Стилистика поэмы, действие которой протекает в патриархальном сельском Провансе 30—40-х годов XIX в., в значительной мере определяется сознательно используемыми античными реминисценциями. Самое строение поэмы «Мирей», состоящей из двенадцати песней, внушено формой вергилиевского эпоса. Вместе с тем поэма насыщена этнографическим, историческим и фольклорным материалом, знакомящим читателя со своеобразной и древней культурой Прованса. Девятая песнь посвящена повествованию о принятии Провансом христианства: Мистраль излагает легенду о прибытии первых христиан к берегам Прованса, красочно описывает представления в цирке языческого Арля и т. д. Поэму дополняют авторские примечания; в них разъясняется смысл сельскохозяйственных терминов, уточняется географическое положение деревень и городов, упомянутых в тексте, содержатся обширные сведения о провансальском языке. Научное исследование и художественное повествование в поэме сливаются, образуя единое целое.

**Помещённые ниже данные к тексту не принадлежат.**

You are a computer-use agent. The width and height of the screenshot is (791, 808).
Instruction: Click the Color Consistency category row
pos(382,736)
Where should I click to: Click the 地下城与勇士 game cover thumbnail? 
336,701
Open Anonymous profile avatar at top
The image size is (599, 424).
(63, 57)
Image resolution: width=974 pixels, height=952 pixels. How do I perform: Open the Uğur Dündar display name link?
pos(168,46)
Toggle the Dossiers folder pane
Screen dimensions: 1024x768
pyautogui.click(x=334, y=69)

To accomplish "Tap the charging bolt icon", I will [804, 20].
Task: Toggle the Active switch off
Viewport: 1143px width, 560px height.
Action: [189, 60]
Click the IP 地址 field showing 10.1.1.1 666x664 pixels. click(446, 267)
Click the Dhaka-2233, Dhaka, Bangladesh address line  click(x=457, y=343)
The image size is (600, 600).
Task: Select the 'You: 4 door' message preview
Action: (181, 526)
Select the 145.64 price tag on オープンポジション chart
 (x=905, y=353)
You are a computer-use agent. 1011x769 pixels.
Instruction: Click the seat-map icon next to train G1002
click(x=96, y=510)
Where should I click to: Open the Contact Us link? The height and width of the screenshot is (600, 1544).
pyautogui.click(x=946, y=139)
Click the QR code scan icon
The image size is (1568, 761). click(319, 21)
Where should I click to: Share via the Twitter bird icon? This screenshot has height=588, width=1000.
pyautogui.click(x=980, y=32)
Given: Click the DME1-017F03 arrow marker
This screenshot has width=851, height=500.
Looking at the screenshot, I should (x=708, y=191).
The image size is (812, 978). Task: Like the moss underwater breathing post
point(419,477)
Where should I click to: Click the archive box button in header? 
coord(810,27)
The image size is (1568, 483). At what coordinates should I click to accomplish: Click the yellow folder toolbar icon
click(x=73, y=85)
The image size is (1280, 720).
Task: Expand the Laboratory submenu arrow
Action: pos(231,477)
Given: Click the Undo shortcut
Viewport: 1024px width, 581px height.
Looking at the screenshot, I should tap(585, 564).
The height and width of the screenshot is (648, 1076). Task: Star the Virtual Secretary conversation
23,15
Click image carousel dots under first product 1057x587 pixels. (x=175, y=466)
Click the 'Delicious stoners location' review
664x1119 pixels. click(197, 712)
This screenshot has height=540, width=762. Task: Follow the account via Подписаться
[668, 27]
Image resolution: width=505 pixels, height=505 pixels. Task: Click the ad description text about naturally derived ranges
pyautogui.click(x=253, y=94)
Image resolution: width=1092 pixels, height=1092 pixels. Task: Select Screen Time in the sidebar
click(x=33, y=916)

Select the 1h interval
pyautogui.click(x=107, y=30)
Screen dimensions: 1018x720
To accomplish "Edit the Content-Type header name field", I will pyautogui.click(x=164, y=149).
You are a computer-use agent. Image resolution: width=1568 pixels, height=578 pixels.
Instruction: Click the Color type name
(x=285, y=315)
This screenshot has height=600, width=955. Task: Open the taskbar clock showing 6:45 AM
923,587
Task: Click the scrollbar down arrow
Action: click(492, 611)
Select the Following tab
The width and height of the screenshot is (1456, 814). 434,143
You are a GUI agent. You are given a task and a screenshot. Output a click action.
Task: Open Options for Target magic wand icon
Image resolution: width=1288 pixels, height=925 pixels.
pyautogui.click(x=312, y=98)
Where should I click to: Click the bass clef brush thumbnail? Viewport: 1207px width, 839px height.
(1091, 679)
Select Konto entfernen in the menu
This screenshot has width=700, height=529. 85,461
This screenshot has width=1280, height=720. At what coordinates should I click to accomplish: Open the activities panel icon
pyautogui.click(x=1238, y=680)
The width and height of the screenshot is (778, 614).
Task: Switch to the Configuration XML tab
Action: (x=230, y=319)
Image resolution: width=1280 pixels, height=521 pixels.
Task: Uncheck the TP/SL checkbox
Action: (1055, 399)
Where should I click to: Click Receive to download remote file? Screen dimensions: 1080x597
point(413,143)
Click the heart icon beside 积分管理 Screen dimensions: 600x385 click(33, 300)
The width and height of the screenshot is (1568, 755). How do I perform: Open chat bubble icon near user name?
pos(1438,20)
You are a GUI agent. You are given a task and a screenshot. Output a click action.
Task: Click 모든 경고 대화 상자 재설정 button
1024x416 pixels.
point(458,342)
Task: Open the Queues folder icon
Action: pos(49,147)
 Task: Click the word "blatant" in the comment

Пространные описания создают фон для несложного действия — истории несчастной любви юной крестьянки Мирей и бедного торговца корзинами Винсена. Родители препятствуют браку влюбленных, и в конце поэмы Мирей умирает от любви: ее чистому чувству нет места на земле, говорят героине явившиеся ей в предсмертном видении святые, которые когда-то принесли Провансу христианскую веру. Они увозят на своем корабле душу Мирей. Так соединяются в поэме реальность и легенда, седая старина и настоящее. Сказочно прекрасный Прованс, прямой наследник древней культуры языческого мира и хранитель патриархально-католических идеалов мира христианского, предстает страной живых легенд, где прошлое, не умирая, живет в настоящем. Эта мысль, ясно выраженная сюжетом поэмы, воплощена в ее стиле: наряду с вергилиевскими реминисценциями в нее входят также умелые стилизации в средневековом вкусе. Так, беседа Мирей и добивающегося ее руки Уррии сохраняет черты «спора» — одного из жанров провансальской поэзии XI—XII вв., а крестьянка Азалаида рассуждает о любви, как героини средневекового латинского трактата Андрея Капеллана.
Интерес к истории и фольклору связывает Мистраля с романтизмом; любовь к подробным описаниям и античной классике — с литературой XVIII в. Вместе с тем обращение к Вергилию, как и чувствительный сюжет поэмы, ее несчастный финал и особенно введение в действие христианских чудес позволяют сблизить «Мирей» с тем идеалом эпической поэмы Нового времени, который конструировал в «Гении христианства» Шатобриан.